Separated from our true nature and seduced by fear, we can become capable of unimaginable things—individually and collectively.

Globally, we are witnessing some of the most tragic manifestations of fear and pain in our lifetimes. From the rise of a dangerously dishonest demagogue on the political stage of the United States to the ancient wounds flowing through Israeli and Palestinian societies—and far beyond.

What are we being called to do?

I recently listened to a conversation between journalist Ezra Klein and writer Ta-Nehisi Coates about the Israeli-Palestinian war. Their dialogue bridged a deeply intellectual and informed perspective with profound emotional clarity about the suffering of those caught in this endless conflict. They, and others seeking true understanding, have reached a place of surrender—not of giving up, but in accepting the complexity of the collective emotional realities of these peoples, and the starkness of an unknown future. A reality born from centuries and layers of pain, rage, and fear—a backdrop to the seemingly impossible task of finding peace.

I found their place of surrender oddly comforting because it opens up the space for the truth that we will not think our way out of this situation. We must surrender to the heart, to the power of love—a reckoning with the truth of the human condition.

There are many things love only whispers in the dark.

Within the depths of unimaginable pain lies the power of love that transcends the mind’s comprehension. The power to feel the wounds that have broken us, to forgive those who have harmed us, to surrender ourselves to transformational fire. 

The heart needs the spirit of the warrior. But the external conflict in the world is showing us that the battle of our time is internal—it is a battle against fear, against division, against blindness. A battle for transcendence through understanding and forgiveness. 

In Anatomy of the Spirit, Caroline Myss writes, “We are an immature Fourth Chakra culture. While we have entered the consciousness of the heart, we remain immature in our understanding of love…We are so focused on our wounds and our need to heal them…We must shift our focus from the wound to the power that we gain from healing the wound. We need to become a healing culture rather than a wounded culture.” 

That book was published almost three decades ago. In the time since, the concept of healing emotional wounds has woven its way through modern culture, with many tools and frameworks to support.
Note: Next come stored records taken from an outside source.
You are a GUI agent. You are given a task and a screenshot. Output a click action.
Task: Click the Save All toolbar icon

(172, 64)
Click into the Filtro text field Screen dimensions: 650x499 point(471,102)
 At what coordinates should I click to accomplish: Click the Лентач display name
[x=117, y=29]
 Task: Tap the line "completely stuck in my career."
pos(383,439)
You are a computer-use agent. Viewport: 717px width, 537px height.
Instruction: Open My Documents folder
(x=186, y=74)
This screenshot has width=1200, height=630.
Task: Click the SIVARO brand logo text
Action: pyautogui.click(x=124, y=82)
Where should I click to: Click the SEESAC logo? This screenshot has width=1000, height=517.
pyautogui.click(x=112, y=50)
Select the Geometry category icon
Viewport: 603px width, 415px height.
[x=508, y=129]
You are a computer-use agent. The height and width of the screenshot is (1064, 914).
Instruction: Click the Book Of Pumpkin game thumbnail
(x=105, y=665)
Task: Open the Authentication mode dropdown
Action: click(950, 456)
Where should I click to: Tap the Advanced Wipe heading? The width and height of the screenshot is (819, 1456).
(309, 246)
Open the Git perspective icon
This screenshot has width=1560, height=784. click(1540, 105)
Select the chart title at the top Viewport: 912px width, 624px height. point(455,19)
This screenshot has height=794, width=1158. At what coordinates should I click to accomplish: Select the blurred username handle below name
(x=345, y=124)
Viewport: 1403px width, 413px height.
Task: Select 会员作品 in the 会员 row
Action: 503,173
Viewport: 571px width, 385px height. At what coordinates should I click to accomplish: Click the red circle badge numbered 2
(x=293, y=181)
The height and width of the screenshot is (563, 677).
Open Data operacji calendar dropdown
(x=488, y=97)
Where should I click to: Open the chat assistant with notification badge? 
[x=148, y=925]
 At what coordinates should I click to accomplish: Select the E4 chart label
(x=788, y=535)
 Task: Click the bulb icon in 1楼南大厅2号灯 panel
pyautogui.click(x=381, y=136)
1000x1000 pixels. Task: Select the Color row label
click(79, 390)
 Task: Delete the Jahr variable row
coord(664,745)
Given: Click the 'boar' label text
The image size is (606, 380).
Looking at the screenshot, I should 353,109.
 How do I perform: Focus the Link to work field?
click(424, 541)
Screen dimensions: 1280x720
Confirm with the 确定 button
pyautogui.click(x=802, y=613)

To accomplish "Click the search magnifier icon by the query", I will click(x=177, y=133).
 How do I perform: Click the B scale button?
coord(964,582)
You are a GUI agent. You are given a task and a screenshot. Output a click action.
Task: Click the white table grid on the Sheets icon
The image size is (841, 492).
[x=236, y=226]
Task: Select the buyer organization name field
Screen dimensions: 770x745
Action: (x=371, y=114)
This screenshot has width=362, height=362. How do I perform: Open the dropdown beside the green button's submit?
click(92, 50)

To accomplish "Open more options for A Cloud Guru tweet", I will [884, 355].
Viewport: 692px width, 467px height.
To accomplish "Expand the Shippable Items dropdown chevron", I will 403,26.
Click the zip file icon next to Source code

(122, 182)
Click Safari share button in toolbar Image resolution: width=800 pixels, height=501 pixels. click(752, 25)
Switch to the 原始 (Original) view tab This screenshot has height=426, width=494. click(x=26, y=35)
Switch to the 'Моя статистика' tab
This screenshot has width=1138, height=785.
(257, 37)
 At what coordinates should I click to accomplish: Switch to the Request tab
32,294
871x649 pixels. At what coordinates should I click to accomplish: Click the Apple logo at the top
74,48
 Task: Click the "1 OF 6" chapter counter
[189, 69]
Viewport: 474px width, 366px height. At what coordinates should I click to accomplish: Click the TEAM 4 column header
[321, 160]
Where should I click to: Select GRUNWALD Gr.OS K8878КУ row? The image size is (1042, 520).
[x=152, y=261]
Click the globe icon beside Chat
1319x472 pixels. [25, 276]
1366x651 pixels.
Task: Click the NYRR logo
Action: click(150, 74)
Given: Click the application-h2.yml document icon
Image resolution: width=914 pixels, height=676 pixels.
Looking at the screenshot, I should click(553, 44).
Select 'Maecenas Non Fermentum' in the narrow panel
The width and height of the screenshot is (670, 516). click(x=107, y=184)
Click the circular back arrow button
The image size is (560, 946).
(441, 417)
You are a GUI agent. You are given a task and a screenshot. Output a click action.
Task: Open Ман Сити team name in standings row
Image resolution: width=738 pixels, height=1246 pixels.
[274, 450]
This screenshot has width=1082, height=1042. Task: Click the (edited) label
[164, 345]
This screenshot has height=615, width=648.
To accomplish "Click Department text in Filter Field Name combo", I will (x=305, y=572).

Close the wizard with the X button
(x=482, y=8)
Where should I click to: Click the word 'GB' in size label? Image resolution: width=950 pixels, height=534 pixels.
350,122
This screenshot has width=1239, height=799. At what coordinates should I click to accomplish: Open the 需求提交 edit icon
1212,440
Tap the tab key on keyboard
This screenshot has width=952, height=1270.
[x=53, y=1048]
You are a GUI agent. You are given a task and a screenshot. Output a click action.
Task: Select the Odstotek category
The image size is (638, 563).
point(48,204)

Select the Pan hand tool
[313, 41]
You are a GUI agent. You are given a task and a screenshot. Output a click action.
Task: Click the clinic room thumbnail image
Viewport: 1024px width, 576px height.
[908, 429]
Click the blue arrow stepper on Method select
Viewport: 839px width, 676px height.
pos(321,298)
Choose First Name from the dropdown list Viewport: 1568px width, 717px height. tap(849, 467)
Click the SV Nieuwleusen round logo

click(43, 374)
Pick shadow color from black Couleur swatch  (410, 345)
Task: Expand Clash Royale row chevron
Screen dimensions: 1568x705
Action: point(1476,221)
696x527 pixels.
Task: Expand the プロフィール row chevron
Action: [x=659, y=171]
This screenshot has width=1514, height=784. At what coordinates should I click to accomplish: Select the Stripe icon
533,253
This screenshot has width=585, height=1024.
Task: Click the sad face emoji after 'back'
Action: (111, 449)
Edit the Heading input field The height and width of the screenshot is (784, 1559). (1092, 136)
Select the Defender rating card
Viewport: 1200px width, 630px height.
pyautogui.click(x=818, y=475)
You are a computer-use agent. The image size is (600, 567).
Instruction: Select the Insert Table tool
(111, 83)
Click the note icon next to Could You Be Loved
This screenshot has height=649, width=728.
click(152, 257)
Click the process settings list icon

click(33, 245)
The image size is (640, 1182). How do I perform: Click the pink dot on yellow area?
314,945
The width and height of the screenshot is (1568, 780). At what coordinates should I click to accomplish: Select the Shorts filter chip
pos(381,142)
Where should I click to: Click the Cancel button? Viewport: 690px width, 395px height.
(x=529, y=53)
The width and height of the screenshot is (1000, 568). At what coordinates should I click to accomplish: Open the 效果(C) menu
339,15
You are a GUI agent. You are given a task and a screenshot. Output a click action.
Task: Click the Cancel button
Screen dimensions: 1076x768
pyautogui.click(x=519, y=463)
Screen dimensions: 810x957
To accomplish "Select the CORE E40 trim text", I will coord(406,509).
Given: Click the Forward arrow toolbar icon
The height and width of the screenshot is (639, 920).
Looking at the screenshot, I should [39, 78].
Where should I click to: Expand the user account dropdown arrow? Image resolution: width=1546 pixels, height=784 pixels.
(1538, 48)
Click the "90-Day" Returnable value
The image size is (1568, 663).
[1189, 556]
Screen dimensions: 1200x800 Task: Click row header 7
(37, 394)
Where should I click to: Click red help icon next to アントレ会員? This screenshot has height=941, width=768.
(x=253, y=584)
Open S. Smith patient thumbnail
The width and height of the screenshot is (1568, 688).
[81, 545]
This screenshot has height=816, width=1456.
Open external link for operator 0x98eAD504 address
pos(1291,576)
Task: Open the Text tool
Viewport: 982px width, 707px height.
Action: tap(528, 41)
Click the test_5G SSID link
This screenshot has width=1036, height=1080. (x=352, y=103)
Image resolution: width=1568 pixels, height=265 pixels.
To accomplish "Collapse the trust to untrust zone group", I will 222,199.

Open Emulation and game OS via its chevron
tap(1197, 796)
We have cultivated the tools and awareness to do deep shadow work, and now we have come to the truth that there is no way out but through. As poet Rupi Kaur says, “to heal, you have to get to the root of the wound and kiss it all the way up.”

Can we open ourselves to the possibility that this level of division, pain, and violence may also be an ultimate lesson in love?

The deepest atrocities of the 20th century reshaped the world with a renewed aspiration toward higher ideals. Far from perfect, but evolving. We are now in another time of radical revolution, both individually and collectively, beyond the grasp of mental understanding. We cannot yet see the full picture, nor do we know who we will be on the other side.

The mind can be a beautiful ally, its power in the service of love. But the question of this moment remains: are we wise enough—and brave enough—to let the heart lead the way?